Entries on locating words and elements
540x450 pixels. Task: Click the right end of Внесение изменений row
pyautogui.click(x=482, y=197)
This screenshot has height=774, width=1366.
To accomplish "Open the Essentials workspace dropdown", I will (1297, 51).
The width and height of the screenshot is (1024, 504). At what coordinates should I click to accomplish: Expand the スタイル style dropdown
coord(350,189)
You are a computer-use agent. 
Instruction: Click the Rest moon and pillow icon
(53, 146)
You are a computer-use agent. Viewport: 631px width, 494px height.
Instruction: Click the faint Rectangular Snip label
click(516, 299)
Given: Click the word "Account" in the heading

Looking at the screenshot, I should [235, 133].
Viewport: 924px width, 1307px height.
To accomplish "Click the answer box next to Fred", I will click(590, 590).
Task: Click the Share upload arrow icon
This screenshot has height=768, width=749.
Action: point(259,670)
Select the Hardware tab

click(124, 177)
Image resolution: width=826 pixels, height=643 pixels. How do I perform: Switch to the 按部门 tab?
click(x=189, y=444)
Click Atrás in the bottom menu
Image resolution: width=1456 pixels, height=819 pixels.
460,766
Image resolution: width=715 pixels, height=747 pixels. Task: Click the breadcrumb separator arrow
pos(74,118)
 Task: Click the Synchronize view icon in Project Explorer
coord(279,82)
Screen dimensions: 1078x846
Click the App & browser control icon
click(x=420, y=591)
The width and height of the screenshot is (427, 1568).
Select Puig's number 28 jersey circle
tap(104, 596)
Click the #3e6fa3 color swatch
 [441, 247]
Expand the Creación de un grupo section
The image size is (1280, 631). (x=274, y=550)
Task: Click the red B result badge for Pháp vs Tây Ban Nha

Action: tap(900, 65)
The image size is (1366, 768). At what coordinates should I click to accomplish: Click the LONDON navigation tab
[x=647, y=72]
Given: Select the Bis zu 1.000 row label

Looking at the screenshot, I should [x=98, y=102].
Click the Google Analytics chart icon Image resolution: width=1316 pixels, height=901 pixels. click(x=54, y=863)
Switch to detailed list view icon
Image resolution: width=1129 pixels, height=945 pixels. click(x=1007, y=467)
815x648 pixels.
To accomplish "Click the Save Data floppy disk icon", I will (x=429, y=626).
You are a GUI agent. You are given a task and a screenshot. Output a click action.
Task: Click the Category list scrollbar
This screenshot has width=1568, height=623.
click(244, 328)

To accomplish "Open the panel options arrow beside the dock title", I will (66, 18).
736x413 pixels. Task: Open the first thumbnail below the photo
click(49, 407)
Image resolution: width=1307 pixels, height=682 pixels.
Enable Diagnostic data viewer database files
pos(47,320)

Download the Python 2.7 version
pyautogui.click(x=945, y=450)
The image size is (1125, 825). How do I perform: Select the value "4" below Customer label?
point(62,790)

[Directions for this task]
Reproduce every line of the entries above, keeping each one precisely as it appears.

[Exercise result]
540x450 pixels. Task: Click the right end of Внесение изменений row
pyautogui.click(x=482, y=197)
This screenshot has height=774, width=1366.
To accomplish "Open the Essentials workspace dropdown", I will (1297, 51).
The width and height of the screenshot is (1024, 504). At what coordinates should I click to accomplish: Expand the スタイル style dropdown
coord(350,189)
You are a computer-use agent. 
Instruction: Click the Rest moon and pillow icon
(53, 146)
You are a computer-use agent. Viewport: 631px width, 494px height.
Instruction: Click the faint Rectangular Snip label
click(516, 299)
Given: Click the word "Account" in the heading

Looking at the screenshot, I should [235, 133].
Viewport: 924px width, 1307px height.
To accomplish "Click the answer box next to Fred", I will click(590, 590).
Task: Click the Share upload arrow icon
This screenshot has height=768, width=749.
Action: point(259,670)
Select the Hardware tab

click(124, 177)
Image resolution: width=826 pixels, height=643 pixels. How do I perform: Switch to the 按部门 tab?
click(x=189, y=444)
Click Atrás in the bottom menu
Image resolution: width=1456 pixels, height=819 pixels.
460,766
Image resolution: width=715 pixels, height=747 pixels. Task: Click the breadcrumb separator arrow
pos(74,118)
 Task: Click the Synchronize view icon in Project Explorer
coord(279,82)
Screen dimensions: 1078x846
Click the App & browser control icon
click(x=420, y=591)
The width and height of the screenshot is (427, 1568).
Select Puig's number 28 jersey circle
tap(104, 596)
Click the #3e6fa3 color swatch
 [441, 247]
Expand the Creación de un grupo section
The image size is (1280, 631). (x=274, y=550)
Task: Click the red B result badge for Pháp vs Tây Ban Nha

Action: tap(900, 65)
The image size is (1366, 768). At what coordinates should I click to accomplish: Click the LONDON navigation tab
[x=647, y=72]
Given: Select the Bis zu 1.000 row label

Looking at the screenshot, I should [x=98, y=102].
Click the Google Analytics chart icon Image resolution: width=1316 pixels, height=901 pixels. click(x=54, y=863)
Switch to detailed list view icon
Image resolution: width=1129 pixels, height=945 pixels. click(x=1007, y=467)
815x648 pixels.
To accomplish "Click the Save Data floppy disk icon", I will (x=429, y=626).
You are a GUI agent. You are given a task and a screenshot. Output a click action.
Task: Click the Category list scrollbar
This screenshot has width=1568, height=623.
click(244, 328)

To accomplish "Open the panel options arrow beside the dock title", I will (66, 18).
736x413 pixels. Task: Open the first thumbnail below the photo
click(49, 407)
Image resolution: width=1307 pixels, height=682 pixels.
Enable Diagnostic data viewer database files
pos(47,320)

Download the Python 2.7 version
pyautogui.click(x=945, y=450)
The image size is (1125, 825). How do I perform: Select the value "4" below Customer label?
point(62,790)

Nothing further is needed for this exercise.